まず基本から整理する。Captain of Industryはマップ上の一つの孤島を舞台に、資源を採掘し、製品を生産し、島を産業化していくシミュレーションゲームだ。ジャンルは「コロニー&工場シム」と表現されることが多い。
開発はMaFi Games。MはMarek(マレク)、FはFilip(フィリップ)の頭文字で、2人で立ち上げた開発スタジオだ。2人はもともとFAANG系(Facebook・Amazon・Appleなど大手IT企業の総称)のソフトウェアエンジニアとして働いており、大学時代の友人同士だという。Kickstarterでの資金調達に成功し(目標£35,000に対して£63,261を集めた)、2022年5月31日にSteamアーリーアクセスとして公開された。
ゲームの世界設定
世界の文明が崩壊した後、プレイヤーは生き残りのクルーを引き連れて一つの無人島に上陸する。あなたは「キャプテン」として、この島に新しい文明を築かなければならない。最終目標は宇宙への進出——ロケットを打ち上げることがゲームクリアの条件になっている。

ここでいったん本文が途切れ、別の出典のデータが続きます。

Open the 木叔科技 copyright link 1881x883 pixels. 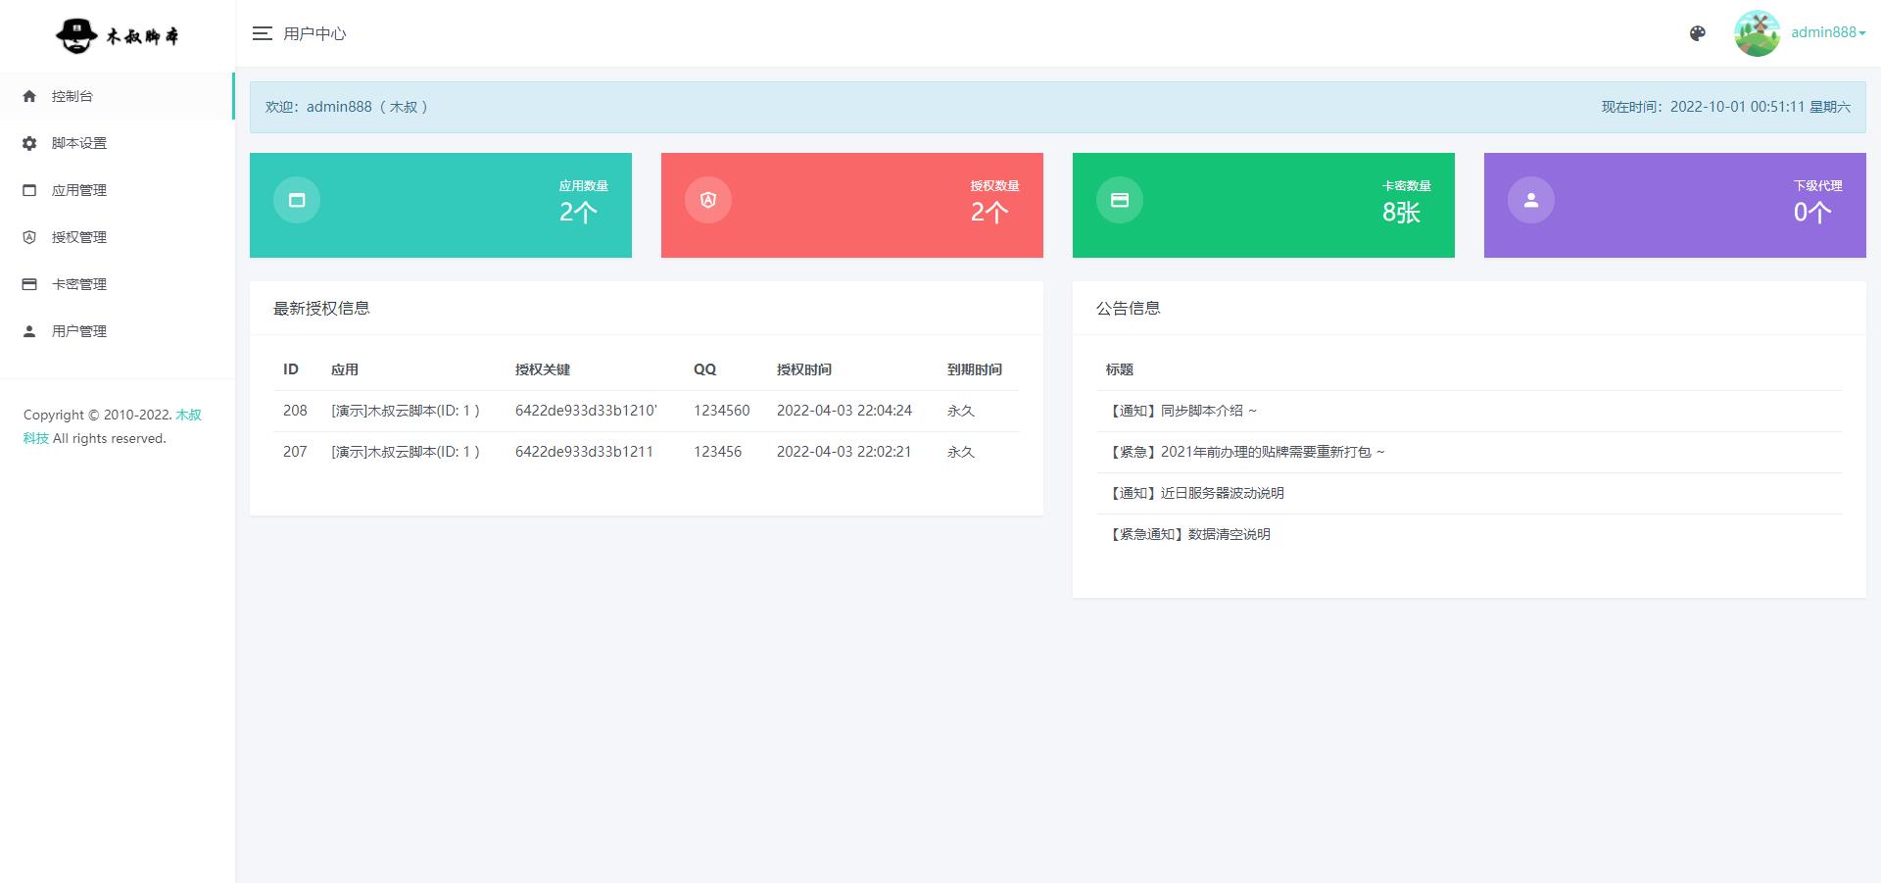coord(188,416)
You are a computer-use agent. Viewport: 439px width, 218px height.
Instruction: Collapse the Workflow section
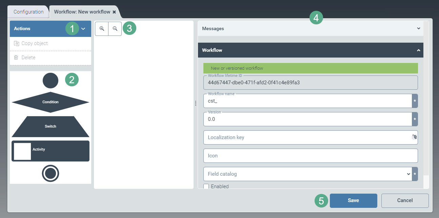(418, 50)
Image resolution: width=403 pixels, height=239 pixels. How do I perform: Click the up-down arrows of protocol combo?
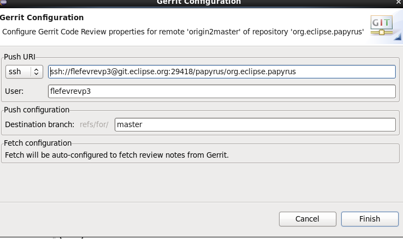(x=36, y=71)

その過程は壮大だ。最初は手掘りで鉄を集めることから始まり、徐々に採掘機械を導入し、鉄鋼精製プラントを建て、電力インフラを整備し、石油を精製し、電子部品を生産し、核エネルギーを開発し……そして最終的に宇宙船の部品を組み上げる。スタートとゴールのギャップが大きすぎて、最初は笑えてくる。
クルーとUnity(統一性)
このゲームが他の工場シムと決定的に違うのは、「クルー(労働者)」と「Unity(統一性)」という概念の存在だ。
クルーはただの数値ではない。全員に役職があり、建物を動かすためには適切な数の人員が必要になる。島の人口は住宅・食料・医療・電力といった生活インフラの充実度によって増減する。工場を拡張しすぎて人手が足りなくなる、という事態が普通に起きる。
そしてUnityは、クルーの「満足度」から生まれるリソースだ。食料の種類を増やす、住環境を整える、公共施設を建てる——こうした生活改善をすることでUnityが蓄積される。このUnityは建設速度の加速や、特殊な政策(エディクト)の実行に消費される。「工場を建てるためにはクルーが幸せでなければならない」という設計が、このゲームを単なる工場シムから一歩引き上げている。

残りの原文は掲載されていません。